Modern speech recognition NLP includes a few common principles, such as speech recognition, audio recognition, language identification, and diarization, which can distinguish between speakers. Google’s Live Caption system uses three deep learning models to form the captions: a recurrent neural network (RNN) for speech recognition, a text-based RNN to recognize punctuation, and a convolutional neural network (CNN) to classify sound events. These three models send signals that combine to form the caption track, complete with applause captions and music captions.
When speech is recognized in an audio or video format, the Automatic Speech Recognition (ASR) RNN is turned on, allowing for the device to start transcribing the words into text. When this speech stops, for example, when music is playing instead, the ASR stops running to conserve phone battery and trigger the [music] label in the caption.
As the speech text is formulated into a caption, the punctuation is formed on the previous complete sentence. The punctuation is continually adjusted until the ASR results do not interfere with the meaning of the complete sentence.
Right now, Live Caption can only create captions for English text, but it’s constantly being improved upon and will someday expand to other languages. Early versions of Spanish, German, and Portuguese captioning are currently available on Google Meet.
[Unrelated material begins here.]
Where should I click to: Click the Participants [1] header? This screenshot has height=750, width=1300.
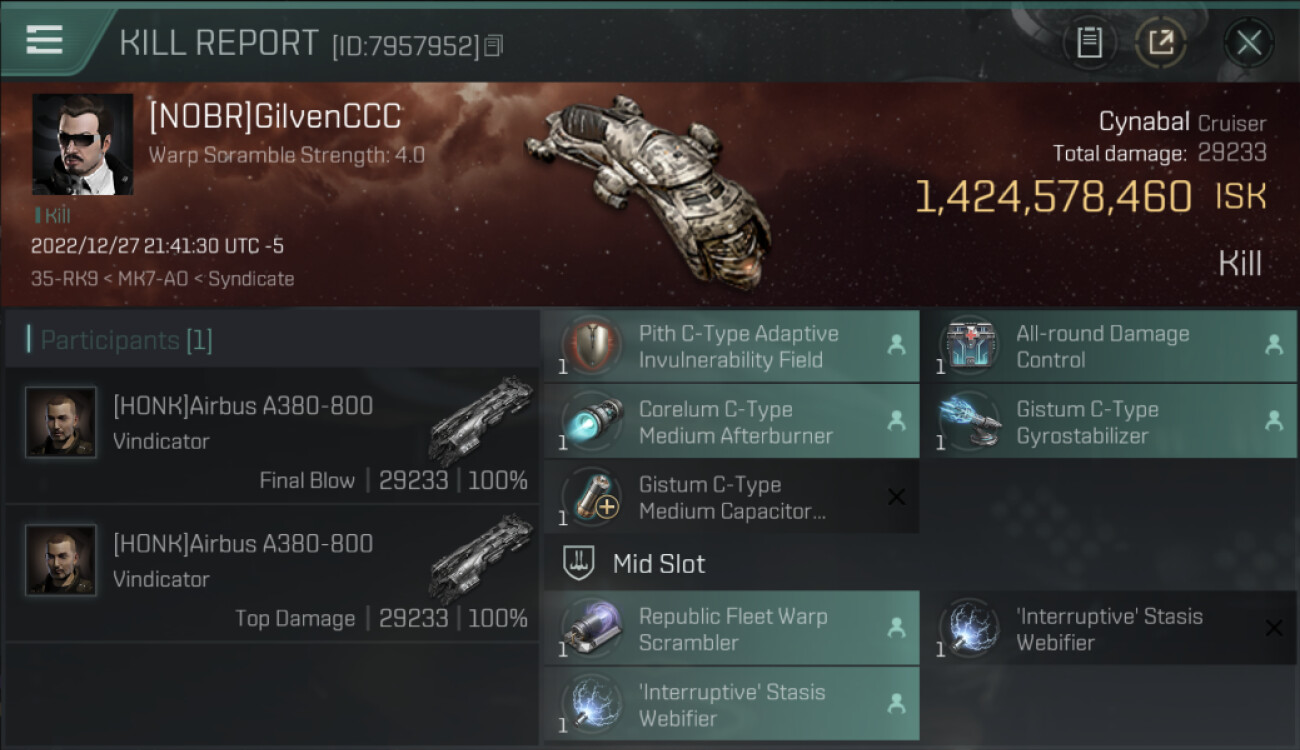(x=126, y=340)
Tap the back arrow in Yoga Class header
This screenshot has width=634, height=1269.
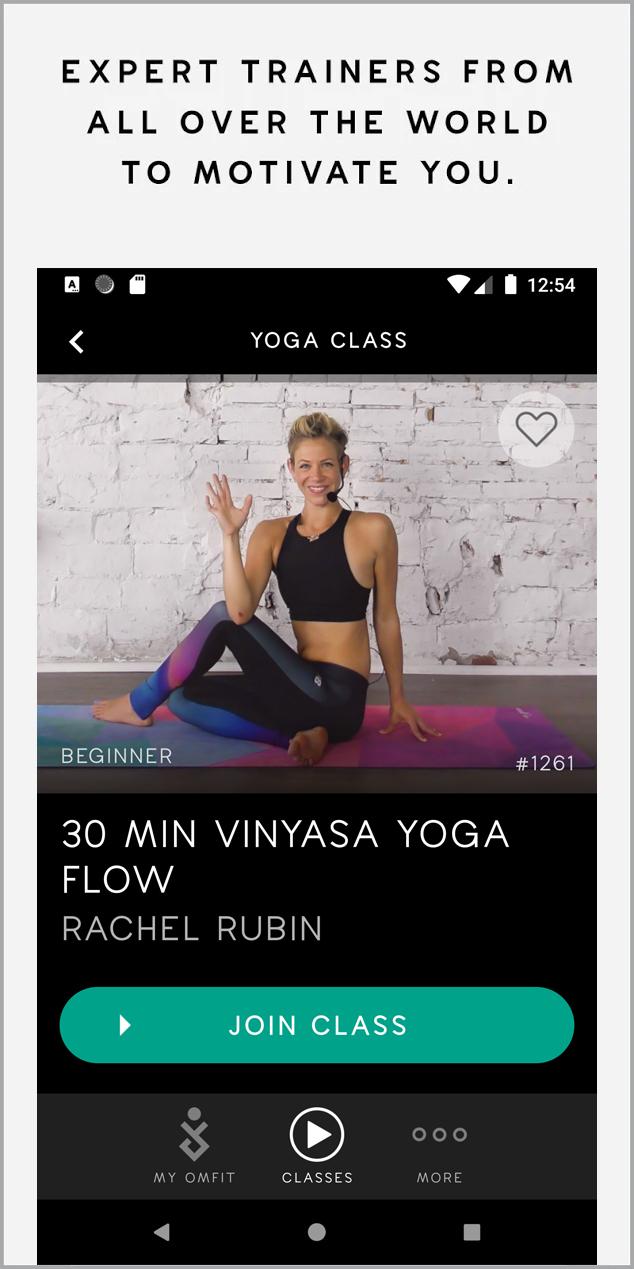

Accessibility-centered NLPs aren’t solely limited to creating captions. Another Google project, Project Euphonia, is using NLP to help individuals with atypical speech or speech impediments be better understood by speech recognition software. Project Euphonia collects 300-1500 audio phrases from volunteers with a speech impediment. These audio samples can then be “fed” to speech recognition models to train for a variety of speech impairments. Additionally, the program creates simplified voice systems that can use facial tracking or simple sounds to signal different actions, like turning on a light or playing a certain song.
One of Google’s newest ASR NLPs is seeking to change the way we interact with others around us, broadening the scope of where — and with whom — we can communicate. The Google Interpreter Mode uses ASR to identify what you are saying, and spits out an exact translation into another language, effectively creating a conversation between foreign individuals and knocking down language barriers. Similar instant-translate tech has also been used by SayHi, which allows users to control how quickly or slowly the translation is spoken.
There are still a few issues in the ASR system. Often called the AI accent gap, machines sometimes have difficulty understanding individuals with strong accents or dialects. Right now, this is being tackled on a case-by-case basis: scientists tend to use a “single accent” model, in which different algorithms are designed for different dialects or accents. For example, some companies have been experimenting with using separate ASR systems for recognizing Mexican dialects of Spanish versus Spanish dialects of Spanish.
Ultimately, many of these ASR systems reflect a degree of implicit bias. In the United States, African-American Vernacular English, also referred to as AAVE, is an extremely common dialect of “traditional” English, most commonly spoken by African-Americans. However, multiple studies have found significant racial disparities in the average word error rate across different ASR systems, with one study finding the average word error rate for Black speakers to be almost twice that of white speakers in ASR programs from Amazon, Apple, Google, IBM, and Microsoft.
Going forward, creating more diverse training for AI that includes regional accents, dialects, and slang can help reduce disparities in the accuracy of ASR across races and ethnicities.
Technology has incredible potential to bring people together, but when people are left out, whether as a result of disabilities, race, ethnicity, or otherwise, it can be a divisive and isolating force. Thanks to natural language processing, we’re starting to fill in these gaps between people to build a more accessible future.